According to Pelosi’s legislation, the ongoing coronavirus pandemic should serve as an excuse for “non-violent’’ offenders to be released back into the community, including older prisoners, those with certain medical conditions, pregnant women, and juveniles. Pelosi explained that the modified probation and supervised release would decrease the unnecessary in-person contact among federal officers.

Another section of Pelosi’s “wish list” mandates the DHS to review immigration files, for those who are currently in the custody of the Immigration and Customs Enforcement (ICE). The bill notes that those who do not need continued detentions should be “prioritized for release” unless the illegal alien imposes a threat to public safety and national security.

Moreover, Pelosi had also allocated $600 million in funding to help states and local prisons to address the ongoing COVID-19 crisis, which includes $500 million for states to provide their correctional facilities with testing, and treatment for the COVID-19. The allocation will be divided into two grant programs, the release of “non-violent offenders” and another to reduce inmates’ exposure to the virus.
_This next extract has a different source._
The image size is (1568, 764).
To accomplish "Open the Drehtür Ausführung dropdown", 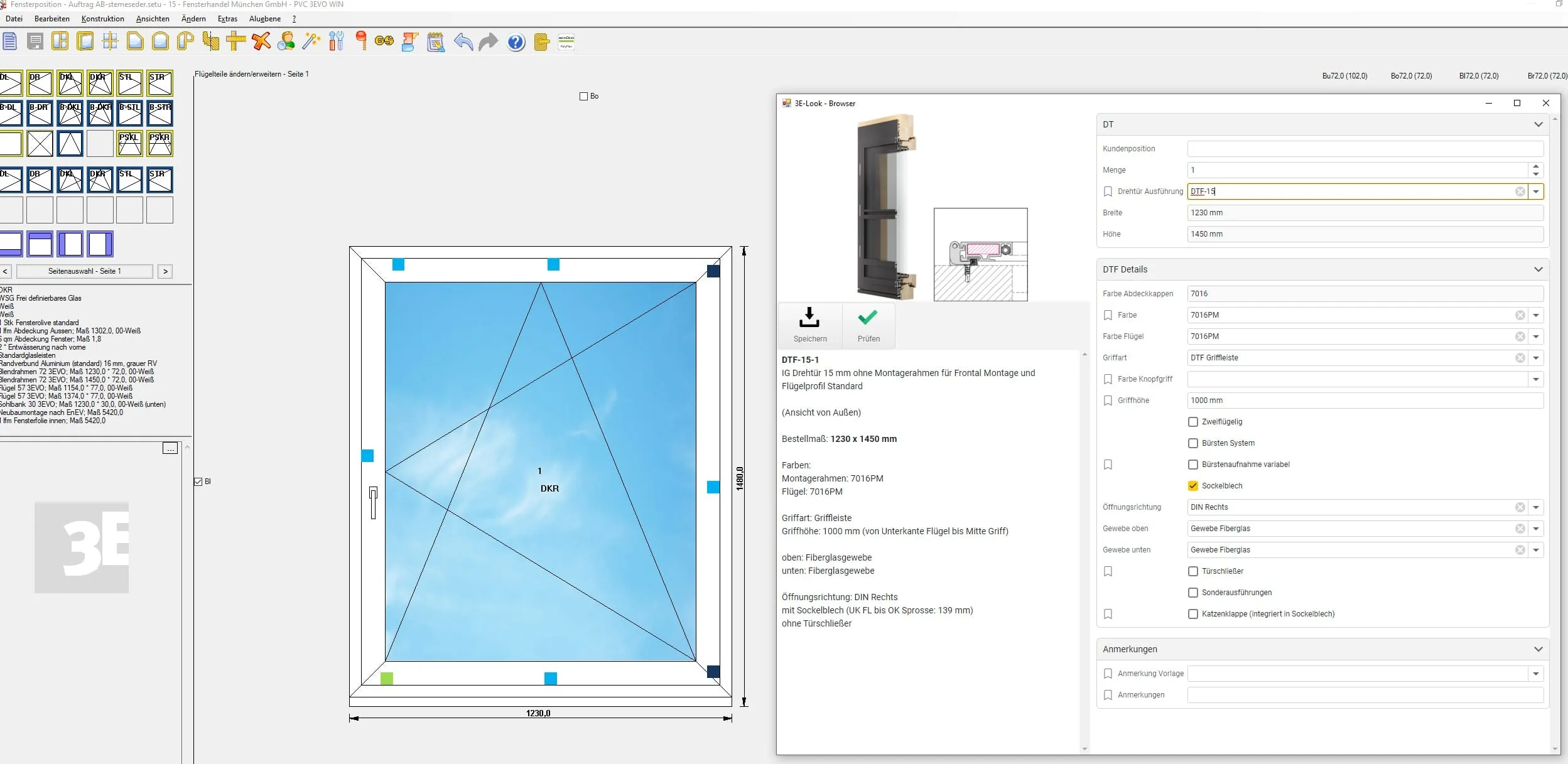I will (1536, 191).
The bill also provided a whopping $75 million to encourage states to develop facilities and adopt practices that would help “juvenile safety and rehabilitation,” as well as $25 million for prison facilities to implement coronavirus testing for inmates who are in custody.

Pelosi’s bill might just serve as the green light that prison inmates have all been waiting for. In fact, on May 12, The Patriot Hill reported that a group of inmates at the Pitchess Detention Center in Los Angeles County, California, had passed around water bottles and drank from the same styrofoam cup, in hopes of getting the COVID-19 virus, and being released.

The county’s Sheriff Alex Villanueva revealed the sickening surveillance footage, stating that it “is problematic because somehow there was a mistake in belief among the inmate population that if they tested positive that there was a way to force our hand and release more inmates out of our jail environment.”

Pelosi’s bill, which is entitled “The Heroes Act,” contained a 1,815-page and a whopping $3 trillion worth of Dem “wishlist.” Most of the appropriations for the bill had nothing to do with the ongoing economic and health crisis, which included millions of dollar worth of funding for Howard University, Gallaudet University, National Technical Institute for the Deaf, National Endowment for the Arts (NEA), National Endowment for the Humanities, as well as emergency support services for migrant and seasonal farmworkers.